Friday, April 25, 2014
Shooting for historical accuracy. . .
Now let me translate the discussion into the realm of church architecture and liturgy. Some believe the past represents a pristine model and the goal of the present is to recreate that perfect moment in time when church architecture, church music, and the liturgy of the church were in their apex (perhaps the baroque era?). I am not one of those. Although I joke about no good music being composed after the 18th or 19th centuries, the truth is that not all that is contemporary or modern is terrible or inauthentic.

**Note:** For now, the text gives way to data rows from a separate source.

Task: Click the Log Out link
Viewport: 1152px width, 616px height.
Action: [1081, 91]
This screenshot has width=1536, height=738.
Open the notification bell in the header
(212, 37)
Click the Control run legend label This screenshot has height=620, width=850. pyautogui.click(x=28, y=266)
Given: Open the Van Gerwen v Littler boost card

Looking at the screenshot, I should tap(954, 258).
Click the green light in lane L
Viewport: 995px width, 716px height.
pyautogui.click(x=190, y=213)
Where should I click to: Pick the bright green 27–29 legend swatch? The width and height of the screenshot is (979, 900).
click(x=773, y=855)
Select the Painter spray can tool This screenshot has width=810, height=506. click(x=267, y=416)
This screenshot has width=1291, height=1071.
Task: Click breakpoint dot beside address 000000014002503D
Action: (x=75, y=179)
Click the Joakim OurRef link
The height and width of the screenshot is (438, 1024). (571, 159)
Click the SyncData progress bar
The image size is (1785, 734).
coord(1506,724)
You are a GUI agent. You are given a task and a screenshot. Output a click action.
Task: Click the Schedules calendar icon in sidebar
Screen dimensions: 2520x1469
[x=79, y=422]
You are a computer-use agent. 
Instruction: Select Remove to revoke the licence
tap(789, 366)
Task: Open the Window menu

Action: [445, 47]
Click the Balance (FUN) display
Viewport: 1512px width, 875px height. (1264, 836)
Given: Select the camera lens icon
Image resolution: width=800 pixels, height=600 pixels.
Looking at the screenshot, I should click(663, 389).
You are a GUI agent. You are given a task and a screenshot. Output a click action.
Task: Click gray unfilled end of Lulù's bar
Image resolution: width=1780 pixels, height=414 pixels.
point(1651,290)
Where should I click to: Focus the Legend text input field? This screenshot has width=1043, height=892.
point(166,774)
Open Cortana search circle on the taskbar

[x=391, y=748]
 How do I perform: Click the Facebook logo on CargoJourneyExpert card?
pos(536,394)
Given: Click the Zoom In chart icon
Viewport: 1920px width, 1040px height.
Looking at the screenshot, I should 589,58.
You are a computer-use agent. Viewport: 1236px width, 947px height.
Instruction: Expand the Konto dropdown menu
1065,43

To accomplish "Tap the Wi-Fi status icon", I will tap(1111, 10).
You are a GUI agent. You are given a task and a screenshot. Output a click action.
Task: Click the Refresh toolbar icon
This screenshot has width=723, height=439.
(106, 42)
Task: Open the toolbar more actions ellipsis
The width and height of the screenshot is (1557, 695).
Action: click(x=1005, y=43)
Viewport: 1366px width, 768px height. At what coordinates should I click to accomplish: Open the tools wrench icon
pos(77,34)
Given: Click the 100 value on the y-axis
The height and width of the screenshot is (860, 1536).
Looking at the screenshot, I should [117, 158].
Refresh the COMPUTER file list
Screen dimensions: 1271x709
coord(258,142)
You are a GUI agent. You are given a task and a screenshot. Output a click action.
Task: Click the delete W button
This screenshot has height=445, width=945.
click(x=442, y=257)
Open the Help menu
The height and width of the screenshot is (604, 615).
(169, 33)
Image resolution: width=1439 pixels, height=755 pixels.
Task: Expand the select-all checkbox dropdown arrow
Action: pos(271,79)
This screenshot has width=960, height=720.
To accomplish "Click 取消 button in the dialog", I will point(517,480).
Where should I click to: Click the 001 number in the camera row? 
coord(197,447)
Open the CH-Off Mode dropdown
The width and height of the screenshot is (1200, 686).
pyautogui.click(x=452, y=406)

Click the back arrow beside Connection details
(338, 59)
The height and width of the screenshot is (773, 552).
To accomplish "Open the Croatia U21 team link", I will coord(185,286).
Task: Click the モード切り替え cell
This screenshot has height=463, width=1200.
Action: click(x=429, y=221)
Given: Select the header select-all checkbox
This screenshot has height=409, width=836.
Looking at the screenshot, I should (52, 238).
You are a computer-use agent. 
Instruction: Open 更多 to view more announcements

The goal of good church architecture is that it serves its purpose well -- that is, to serve the purpose of worship and provide for the assembly a space authentic to the liturgy, singing, choral, and instrumental music in support of the liturgy. Our goal ought not to be the recreation of another building (much as it pains me to say this when I am confronted with such poor church architecture all around me). We can do no worse than the past but it is not without trying to do better.
The music of the church need not isolate one era or one composer and seek simply to recreate that moment in time. Church music should do no worse than the best of the past but it can seek to do better. If this principle is used, what is modern will represent a clear continuity with the past while expressing in fresh ways the church's song, choral music, and service music.
The same goes with the liturgy. Our goal is not to pick a time when we think the liturgy was most pure and its use most faithful and then recreate that moment. Our goal is to live in continuity with our past while adding to the liturgy the best we can offer, an organic development and not one of radical disconnect with the legacy of the saints. Liturgy is meant to evolve slowly and this is a good thing. The Lutheran reformers were slow to integrate obvious changes and not because they feared leaving behind the lay people or desired to deceive folks about their true agenda. Their concern was not only pastoral but catholic. The catholic principle requires that who we are be consistent from age to age and Sunday morning is no place for spontaneity. That said, neither is Sunday morning the place where we disdain anything new or different simply because it is new or different. We Lutherans have particularly shown that modern composers and performers can bring to the moment something thoroughly in tune with our history while thoroughly faithful to our gifts for today. Think of folks like Carl Schalk when I say this. I could add a few dozen names here but for now think of how Carl Schalk has done a superb job of marrying our past to the contemporary moment and provided the church good hymn tunes, great anthems, and good liturgical music.
We do not shoot for historical accuracy and the recreation of a past moment. We receive the living heritage of the past and add to it the best of the present and thus the living tradition of the Church's life of faith and worship expands. If it is worthy, it will endure. If it is not, the Church will cast it aside. I have confidence in the endurance of the catholic tradition without feeling the need to recreate a specific moment in time. The greatest damage done to the Church and the faith is often by those whose seemingly good intention is to find such a moment and break with the received tradition in order to encapsulate that moment rubrically and liturgically. The liturgical innovation following Vatican II is one such example of the danger of discontinuity but, strangely enough, it was foisted upon the faithful in the name of something more authentic to the early church. Even more strange is the way Lutheran liturgical innovation has mirrored the post-Vatican II Roman cue. Slow, plodding, and deliberate liturgical change is always the most faithful, the best for the kingdom, and the most enduring. The Church should not be captive to pendulum swings of piety.